The “Sabbath rest” surely refers to this ultimate final eternal destiny in the presence of God, promised to those who love and obey His Son. Possession of the promised land and rest from desert wandering is a type of what Christ’s people are to experience at the end of the hard stuff that is mortal life. That remains unshaken.

10 for whoever has entered God’s rest has also rested from his works as God did from his.

I’m not altogether sure I know exactly what is intended here. But there is at least the understanding that finally even pious and appropriate human service to God will be swallowed up in God’s good eternity. The end of proper effort is not some plan of man, but the good provision of God from before time began. F.F. Bruce said, “In other words, he has completed his appointed work in accordance with God’s will.”

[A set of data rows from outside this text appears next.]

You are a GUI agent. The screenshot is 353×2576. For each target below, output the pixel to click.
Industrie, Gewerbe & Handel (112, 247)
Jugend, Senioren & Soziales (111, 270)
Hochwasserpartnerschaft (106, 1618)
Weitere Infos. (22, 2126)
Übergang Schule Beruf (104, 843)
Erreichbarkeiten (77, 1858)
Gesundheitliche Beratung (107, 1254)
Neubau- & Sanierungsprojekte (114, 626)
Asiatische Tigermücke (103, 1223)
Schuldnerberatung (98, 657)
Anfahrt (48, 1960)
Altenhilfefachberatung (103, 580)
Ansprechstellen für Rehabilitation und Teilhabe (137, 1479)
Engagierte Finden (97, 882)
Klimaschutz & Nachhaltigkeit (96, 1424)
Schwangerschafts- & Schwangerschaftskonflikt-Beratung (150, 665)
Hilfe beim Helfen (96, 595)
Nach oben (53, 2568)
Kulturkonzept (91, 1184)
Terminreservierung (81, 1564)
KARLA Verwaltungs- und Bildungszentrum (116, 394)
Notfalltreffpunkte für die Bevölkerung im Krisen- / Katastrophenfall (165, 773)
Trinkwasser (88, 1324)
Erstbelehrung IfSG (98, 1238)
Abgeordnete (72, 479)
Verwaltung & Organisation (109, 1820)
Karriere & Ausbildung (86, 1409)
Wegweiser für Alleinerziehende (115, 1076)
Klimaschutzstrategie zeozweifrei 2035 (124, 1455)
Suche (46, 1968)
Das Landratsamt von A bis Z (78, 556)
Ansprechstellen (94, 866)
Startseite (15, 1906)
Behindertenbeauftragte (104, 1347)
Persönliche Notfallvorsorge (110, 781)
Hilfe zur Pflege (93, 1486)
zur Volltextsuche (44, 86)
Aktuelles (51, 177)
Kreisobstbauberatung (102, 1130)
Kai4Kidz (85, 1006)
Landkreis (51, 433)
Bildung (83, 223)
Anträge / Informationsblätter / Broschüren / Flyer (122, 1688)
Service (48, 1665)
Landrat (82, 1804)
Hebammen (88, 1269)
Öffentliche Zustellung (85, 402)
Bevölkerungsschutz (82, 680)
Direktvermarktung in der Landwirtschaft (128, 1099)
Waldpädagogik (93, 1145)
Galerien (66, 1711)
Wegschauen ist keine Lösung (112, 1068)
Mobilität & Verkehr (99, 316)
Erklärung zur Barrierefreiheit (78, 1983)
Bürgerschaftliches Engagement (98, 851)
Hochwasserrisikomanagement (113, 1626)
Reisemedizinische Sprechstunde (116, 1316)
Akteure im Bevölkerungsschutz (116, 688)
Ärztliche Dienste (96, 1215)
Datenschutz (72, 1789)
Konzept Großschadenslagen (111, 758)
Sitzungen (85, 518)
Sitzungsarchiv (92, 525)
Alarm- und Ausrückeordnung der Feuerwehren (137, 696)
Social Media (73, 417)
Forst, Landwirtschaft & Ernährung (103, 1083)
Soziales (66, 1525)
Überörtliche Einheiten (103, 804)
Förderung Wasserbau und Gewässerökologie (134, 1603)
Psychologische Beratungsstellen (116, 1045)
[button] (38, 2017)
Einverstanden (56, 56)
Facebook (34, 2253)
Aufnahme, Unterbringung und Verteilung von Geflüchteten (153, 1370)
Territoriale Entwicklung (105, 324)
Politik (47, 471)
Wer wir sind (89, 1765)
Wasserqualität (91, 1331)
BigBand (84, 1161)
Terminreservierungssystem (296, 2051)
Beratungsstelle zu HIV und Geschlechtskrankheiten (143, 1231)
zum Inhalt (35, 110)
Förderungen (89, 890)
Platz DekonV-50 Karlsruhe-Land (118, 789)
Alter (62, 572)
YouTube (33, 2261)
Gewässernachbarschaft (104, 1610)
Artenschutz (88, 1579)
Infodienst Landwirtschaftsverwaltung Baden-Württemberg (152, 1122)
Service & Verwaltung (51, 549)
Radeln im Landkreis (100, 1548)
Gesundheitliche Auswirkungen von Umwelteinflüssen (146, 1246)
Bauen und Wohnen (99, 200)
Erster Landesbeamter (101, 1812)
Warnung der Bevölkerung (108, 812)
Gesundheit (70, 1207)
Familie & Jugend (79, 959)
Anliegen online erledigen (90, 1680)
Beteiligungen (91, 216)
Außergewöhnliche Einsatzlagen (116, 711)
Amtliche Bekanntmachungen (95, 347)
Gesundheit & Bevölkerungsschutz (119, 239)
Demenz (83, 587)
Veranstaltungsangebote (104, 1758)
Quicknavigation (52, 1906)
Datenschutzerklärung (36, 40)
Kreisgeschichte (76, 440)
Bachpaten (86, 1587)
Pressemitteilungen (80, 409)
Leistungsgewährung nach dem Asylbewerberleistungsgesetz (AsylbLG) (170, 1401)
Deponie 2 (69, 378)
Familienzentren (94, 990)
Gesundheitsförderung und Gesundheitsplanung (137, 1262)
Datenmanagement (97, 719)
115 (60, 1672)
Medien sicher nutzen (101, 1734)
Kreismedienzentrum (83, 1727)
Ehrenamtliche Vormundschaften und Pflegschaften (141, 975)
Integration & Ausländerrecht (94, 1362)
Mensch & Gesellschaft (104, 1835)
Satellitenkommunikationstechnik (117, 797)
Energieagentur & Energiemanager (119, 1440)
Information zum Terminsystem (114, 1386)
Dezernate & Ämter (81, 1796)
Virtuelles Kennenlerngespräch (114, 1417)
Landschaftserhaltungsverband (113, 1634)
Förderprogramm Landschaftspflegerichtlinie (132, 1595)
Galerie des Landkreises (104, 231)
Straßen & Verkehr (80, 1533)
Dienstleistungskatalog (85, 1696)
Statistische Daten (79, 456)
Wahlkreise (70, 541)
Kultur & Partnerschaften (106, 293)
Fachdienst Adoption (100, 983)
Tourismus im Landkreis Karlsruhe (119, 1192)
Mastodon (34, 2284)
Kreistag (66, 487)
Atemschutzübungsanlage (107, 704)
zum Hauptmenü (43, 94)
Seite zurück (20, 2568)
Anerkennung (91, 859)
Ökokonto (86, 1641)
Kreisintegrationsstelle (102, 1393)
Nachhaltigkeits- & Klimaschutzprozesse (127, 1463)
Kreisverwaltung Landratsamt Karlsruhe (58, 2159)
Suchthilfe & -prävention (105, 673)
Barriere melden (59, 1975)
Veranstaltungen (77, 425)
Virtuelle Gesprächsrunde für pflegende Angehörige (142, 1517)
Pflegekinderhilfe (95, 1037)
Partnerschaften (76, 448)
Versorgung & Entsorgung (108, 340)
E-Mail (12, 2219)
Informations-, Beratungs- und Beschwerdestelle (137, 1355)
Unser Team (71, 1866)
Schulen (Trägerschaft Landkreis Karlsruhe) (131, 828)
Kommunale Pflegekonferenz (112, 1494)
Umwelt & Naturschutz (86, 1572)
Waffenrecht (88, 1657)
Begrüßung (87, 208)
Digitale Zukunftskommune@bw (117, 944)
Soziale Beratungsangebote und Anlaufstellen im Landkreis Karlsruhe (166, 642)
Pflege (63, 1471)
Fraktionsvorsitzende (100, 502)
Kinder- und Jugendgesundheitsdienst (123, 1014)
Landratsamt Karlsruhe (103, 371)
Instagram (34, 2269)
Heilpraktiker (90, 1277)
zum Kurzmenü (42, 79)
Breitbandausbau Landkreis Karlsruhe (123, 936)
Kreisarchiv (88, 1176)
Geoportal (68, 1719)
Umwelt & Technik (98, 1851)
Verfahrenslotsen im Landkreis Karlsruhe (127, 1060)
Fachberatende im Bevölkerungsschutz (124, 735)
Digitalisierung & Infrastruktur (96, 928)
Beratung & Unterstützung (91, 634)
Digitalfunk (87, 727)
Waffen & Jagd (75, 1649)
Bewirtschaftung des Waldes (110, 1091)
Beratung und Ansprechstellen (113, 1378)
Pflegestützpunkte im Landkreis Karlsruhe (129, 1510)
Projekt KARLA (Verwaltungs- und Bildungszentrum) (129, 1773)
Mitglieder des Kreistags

11 Let us therefore strive to enter that rest, so that no one may fall by the same sort of disobedience.

All that can short-circuit participation in God’s rest for an individual is failure to persevere to the end, failure to maintain confidence in the gracious provision of God to the end of life.

12 For the word of God is living and active, sharper than any two-edged sword, piercing to the division of soul and of spirit, of joints and of marrow, and discerning the thoughts and intentions of the heart.

This is a verse that is often quoted individually. In context, “the word of God” is surely the exhortations to preserve. F.F. Bruce said, “For God’s word—that which fell on disobedient ears in the wilderness and which has been sounded out again in these days of fulfillment—is not like the word of man; it is living, effective, and self-fulfilling; it diagnoses the condition of the human heart, saying “Thou ailest here, and here”; it brings blessing to those who receive it in faith and pronounces judgment on those who disregard it. … It is ‘discriminative of the heart’s thoughts and intents.'” Again, the response to the exhortation to carry on is the difference between life and death. By the exhortation we learn our condition, whether or not our confidence is in Him alone.

13 And no creature is hidden from his sight, but all are naked and exposed to the eyes of him to whom we must give account.

God knows our hearts. He knows those who trust Him and He knows those who have ultimate confidence in something else. In light of that, let us carry on.